Presently, a man of youthful middle-age presented himself in the surgery and bowed.
Dominey was for a moment at a loss.
"I came to see Doctor Harrison," he ventured.
"Doctor Harrison retired from practice some years ago," was the courteous reply. "I am
his nephew. My name is Stillwell."
"I understood that Doctor Harrison was still in the neighbourhood," Dominey said. "My
name is Dominey--Sir Everard Dominey."
"I guessed as much," the other replied. "My uncle lives with me here, and to tell you the
truth he was hoping that you would come and see him. He retains one patient only,"
Doctor Stillwell added, in a graver tone. "You can imagine who that would be."

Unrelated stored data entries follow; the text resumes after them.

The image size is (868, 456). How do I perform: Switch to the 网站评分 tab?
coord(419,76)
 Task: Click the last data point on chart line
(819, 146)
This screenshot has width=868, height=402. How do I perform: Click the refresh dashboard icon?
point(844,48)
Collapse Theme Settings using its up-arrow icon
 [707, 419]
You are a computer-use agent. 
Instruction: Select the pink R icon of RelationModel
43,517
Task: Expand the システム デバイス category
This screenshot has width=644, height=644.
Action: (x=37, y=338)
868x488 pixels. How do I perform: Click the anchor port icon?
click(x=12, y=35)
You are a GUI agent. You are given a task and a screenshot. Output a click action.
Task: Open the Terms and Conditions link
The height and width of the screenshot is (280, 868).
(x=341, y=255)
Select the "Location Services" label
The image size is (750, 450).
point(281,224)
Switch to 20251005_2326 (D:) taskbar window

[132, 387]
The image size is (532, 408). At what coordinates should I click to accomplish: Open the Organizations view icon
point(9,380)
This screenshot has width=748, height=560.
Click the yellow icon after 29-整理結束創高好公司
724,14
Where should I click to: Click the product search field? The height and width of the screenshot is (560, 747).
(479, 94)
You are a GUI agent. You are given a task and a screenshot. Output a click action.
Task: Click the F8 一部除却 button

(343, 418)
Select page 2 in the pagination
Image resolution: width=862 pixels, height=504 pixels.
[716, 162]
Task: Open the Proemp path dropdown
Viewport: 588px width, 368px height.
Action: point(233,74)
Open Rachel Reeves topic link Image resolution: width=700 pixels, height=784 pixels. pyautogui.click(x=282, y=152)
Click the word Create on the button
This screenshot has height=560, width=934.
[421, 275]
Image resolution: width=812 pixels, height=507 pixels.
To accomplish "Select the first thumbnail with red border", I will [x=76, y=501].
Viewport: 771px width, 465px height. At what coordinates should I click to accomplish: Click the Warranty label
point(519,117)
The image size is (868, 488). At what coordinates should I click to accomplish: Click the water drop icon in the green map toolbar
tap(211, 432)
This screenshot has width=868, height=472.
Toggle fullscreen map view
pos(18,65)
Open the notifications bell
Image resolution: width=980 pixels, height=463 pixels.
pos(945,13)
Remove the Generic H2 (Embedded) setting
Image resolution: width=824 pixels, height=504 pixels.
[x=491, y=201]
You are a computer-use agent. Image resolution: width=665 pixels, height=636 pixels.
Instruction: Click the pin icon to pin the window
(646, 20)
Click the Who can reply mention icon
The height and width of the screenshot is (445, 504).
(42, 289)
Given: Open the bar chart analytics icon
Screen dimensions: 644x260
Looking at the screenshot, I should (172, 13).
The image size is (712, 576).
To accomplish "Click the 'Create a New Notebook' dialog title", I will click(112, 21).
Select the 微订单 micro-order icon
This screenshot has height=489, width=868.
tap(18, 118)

His caller bowed. "Lady Dominey, I presume."
The young doctor opened the door and motioned to his guest to precede him.
"My uncle has his own little apartment on the other side of the house," he said. "You
must let me take you to him."
They moved across the pleasant white stone hall into a small apartment with French
windows leading out to a flagged terrace and tennis lawn. An elderly man, broad-
shouldered, with weather-beaten face, grey hair, and of somewhat serious aspect, looked
around from the window before which he was standing examining a case of fishing flies.
"Uncle, I have brought an old friend in to see you," his nephew announced.